I’m not really into graphic novels per se. I like a few (Strangers in Paradise, Sandman), but I haven’t really gotten into them as a thing.
You definitely do not have to be a fan of graphic novels to be incredibly, deeply moved by this lovely, lovely story of first love, growing up, bonding between siblings, religious journeys and the inevitable pain of all of it.
So many other people have written incredible, eloquent reviews of Blankets, and I don’t know what I could say that would add to the adoration.
Craig Thompson is the narrator (and author and artist) in this autobiographical account of growing up sharing a bed with his little brother (hilarious, moving, sad, scary, wonderful) and then later, falling in love for the first time, sharing a bed with someone for the first time (hilarious, moving, sad, scary, wonderful). The anguish and tension of first love, being a teenager, struggling with questions of faith and friendship and love and growing up.
Since everyone else has written such amazing things about it (and I’m very tired tonight and can’t seem to pull up the words I want to write), just a few personal thoughts about it.
While I didn’t have to sleep in the same bed as my little brother, we did have a great time having ‘sleepovers’ in each other’s room sometimes, which I now look back on as such sweet, fun times. He and I both also battled a terrific fear of the dark (ghosty house), sleepwalking (sometimes in tandem), and developed a keen eye for looking out for each other as we navigated childhood camping, fishing, skiing, etc. Now both in our 30s (crazy) we are very close. The sequences about wanting to protect his little brother (and sometimes, not being able to) just shot me right through the heart. I love my brother intensely and the painful scenes in Blankets just made me want to weep.

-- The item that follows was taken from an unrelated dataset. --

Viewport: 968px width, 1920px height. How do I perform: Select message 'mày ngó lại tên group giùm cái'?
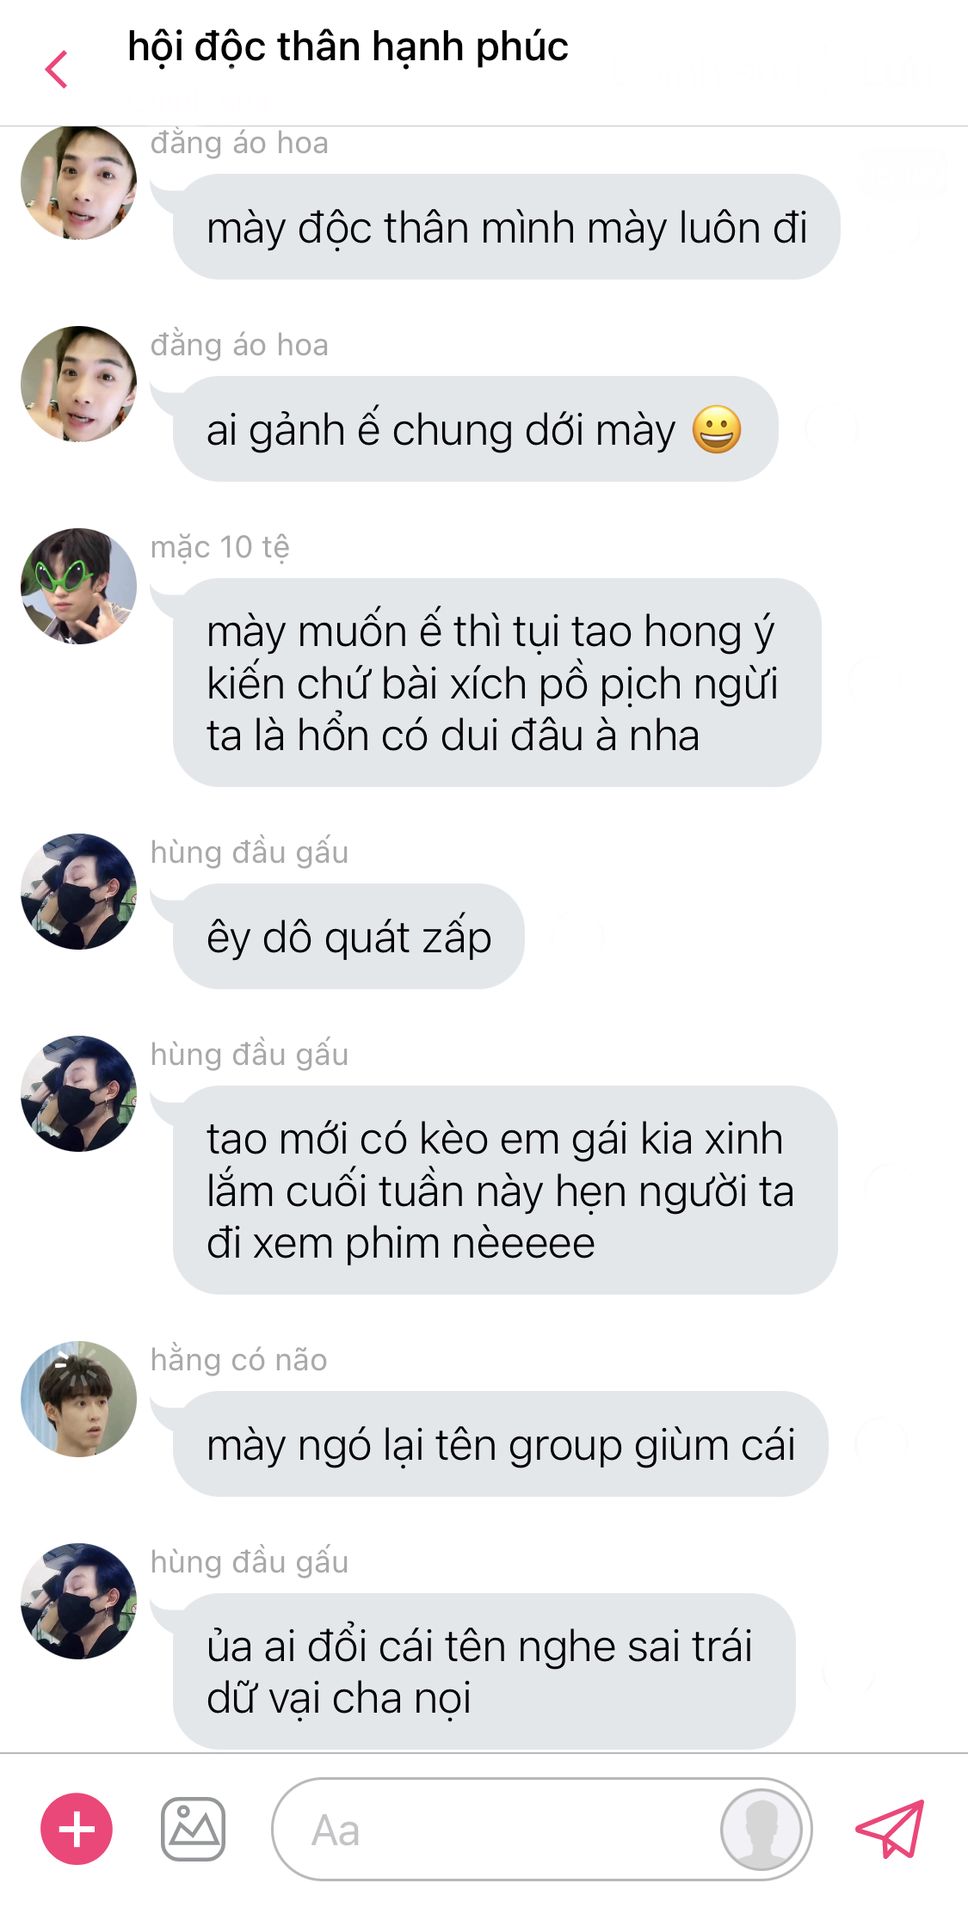coord(500,1444)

I’m sure everyone’s first experience with love is different, but I think everyone can find something to identify with as Craig and his friend Raina fall in love. That intensity, the narrow focus of only each other, the deep longing and joy. And the inevitable heartbreak when maybe somebody isn’t on the same page as you. More tears.
A big thick, hefty chunk of a graphic novel, I wanted more when it was over. I might even have to read it again before it goes back to the library.